#### Document section
_ _ _ _ _ _ _
Sign in to follow this  
pcwlai

How to align data for SSE2? What's the most common adapted method?

Recommended Posts

For using SSE and SSE2 in transformations and other simular operations, we need to align data proper bly. I read a lot of papers andooks and tutorials. Some of them suggest (or maybe from Intel's suggestion) to use structure for arrays like: struct tagVERTEXLIST { float x[noofvertex]; // or float* x; float y[noofvertex]; // or float* y; float z[noofvertex]; // or float* z; float nx[noofvertex]; // or float* nx; float ny[noofvertex]; // or float* ny; float nz[noofvertex]; // or float* nz; float u0[noofvertex]; // or float* u0; float v0[noofvertex]; // or float* v0; float u1[noofvertex]; // or float* u1; float v1[noofvertex]; // or float* v1; } VertexList; This is good when performing a lot of transform or calculations with SSE/SSE2. An d this can be set to vertex shader with different stream addressing. Quite flexible as well. Though, mostly, when vertex shader is used, there is few cases we need to perform a lot of calculations on a per-vertex basis with the CPU. e.g. for soft skinning, we just need to perform the transformation on bone matrixs. And DirectX performs better with interleaved vertex buffers. So, I would like to know, is the traditional structure per data or the new structure array is more common? Or this really depends on situation and so, what's the judging critiria?
_ _ _ _ _ _ _
#### Entries shown
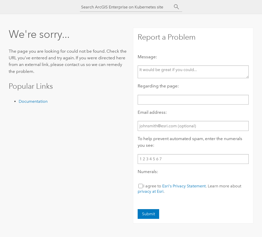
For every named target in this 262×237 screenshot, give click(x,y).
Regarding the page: (158, 85)
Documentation (33, 101)
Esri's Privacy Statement (184, 186)
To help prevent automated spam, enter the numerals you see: (190, 142)
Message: (147, 56)
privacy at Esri (150, 191)
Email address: (152, 112)
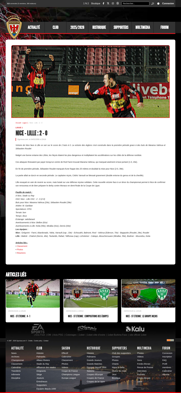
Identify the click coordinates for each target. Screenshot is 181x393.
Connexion (168, 3)
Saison (66, 348)
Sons (139, 360)
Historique (99, 27)
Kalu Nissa (135, 329)
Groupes (116, 357)
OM (49, 335)
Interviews (141, 371)
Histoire (40, 353)
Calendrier (16, 367)
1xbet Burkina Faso (117, 335)
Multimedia (142, 27)
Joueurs (40, 378)
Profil (164, 364)
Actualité (34, 27)
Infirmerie (15, 374)
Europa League (69, 378)
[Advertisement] (123, 14)
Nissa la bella (118, 367)
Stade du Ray (42, 364)
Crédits (30, 341)
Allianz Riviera (43, 360)
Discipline (15, 378)
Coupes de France (95, 378)
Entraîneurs (41, 381)
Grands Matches (94, 364)
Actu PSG (58, 335)
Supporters (121, 27)
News (14, 353)
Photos (20, 249)
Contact (46, 341)
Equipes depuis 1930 (46, 389)
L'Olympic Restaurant (87, 329)
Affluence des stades (46, 367)
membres (166, 367)
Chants (115, 364)
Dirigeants (41, 371)
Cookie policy (38, 341)
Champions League (71, 374)
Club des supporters (121, 353)
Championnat (17, 360)
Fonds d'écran (143, 364)
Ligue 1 (25, 123)
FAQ (164, 360)
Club (55, 27)
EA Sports (38, 329)
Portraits (141, 374)
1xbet (81, 335)
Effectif (65, 353)
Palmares (91, 357)
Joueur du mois (119, 371)
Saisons (90, 371)
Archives (15, 357)
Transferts (16, 371)
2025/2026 (77, 27)
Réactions (21, 253)
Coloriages (71, 335)
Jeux (114, 374)
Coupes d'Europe (95, 374)
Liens (139, 381)
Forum (164, 27)
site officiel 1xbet (138, 335)
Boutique (95, 3)
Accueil (18, 123)
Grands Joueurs (94, 360)
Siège (39, 374)
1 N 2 (86, 3)
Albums (165, 374)
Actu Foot (40, 335)
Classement (22, 246)
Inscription (167, 357)
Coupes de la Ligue (96, 381)
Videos (65, 367)
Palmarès (40, 357)
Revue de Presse (145, 367)
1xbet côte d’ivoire (96, 335)
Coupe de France (70, 371)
_ _ _ _ _ _ _
#### Task requirements
- 1) In the SSE2 alignment post, translate this sentence into Spanish: "This is good when performing a lot of transform or calculations with SSE/SSE2."
- 2) List every member of the tagVERTEXLIST structure in the SSE2 alignment post whose name starts with the letter u or v.
- 3) Continue the forum post about aligning data for SSE2 after its final sentence.

#### Answers to the exercise
- 1) Esto es bueno cuando se realizan muchas transformaciones o cálculos con SSE/SSE2.

- 2) u0, v0, u1, v1

- 3)
Share this post


Link to post
Share on other sites
Quote:
Original post by pcwlai
For using SSE and SSE2 in transformations and other simular operations, we need to align data proper bly. I read a lot of papers andooks and tutorials. Some of them suggest (or maybe from Intel's suggestion) to use structure for arrays like:

struct tagVERTEXLIST
{
[*struct insides removed*]

} VertexList;


OMG!1!1!11 Why would someone do that?

Seriously, what was the original Intel's suggestion? And how was it explained?

Quote:
Original post by pcwlai
This is good when performing a lot of transform or calculations with SSE/SSE2. An d this can be set to vertex shader with different stream addressing. Quite flexible as well.


I can see how something like this:

typedef struct tagVertexList
{
struct {
float x,y,z;
}
positions[noofvertex]; // or pointer

struct {
float x,y,z;
}
normals[noofvertex]; // or pointer

//...
}
VertexList;
could be easily used by GL, or (with only a little more tweaking) by D3D. But decoupling x,y,z of position? How would you transfer the data to the shader (without some dirty hacks, like transfering position as 3 1D texture coordinates)?


And, I'm doing it the traditional way: 4-float vertex.
It wastes some amount of space in system RAM, but I think it's worth it.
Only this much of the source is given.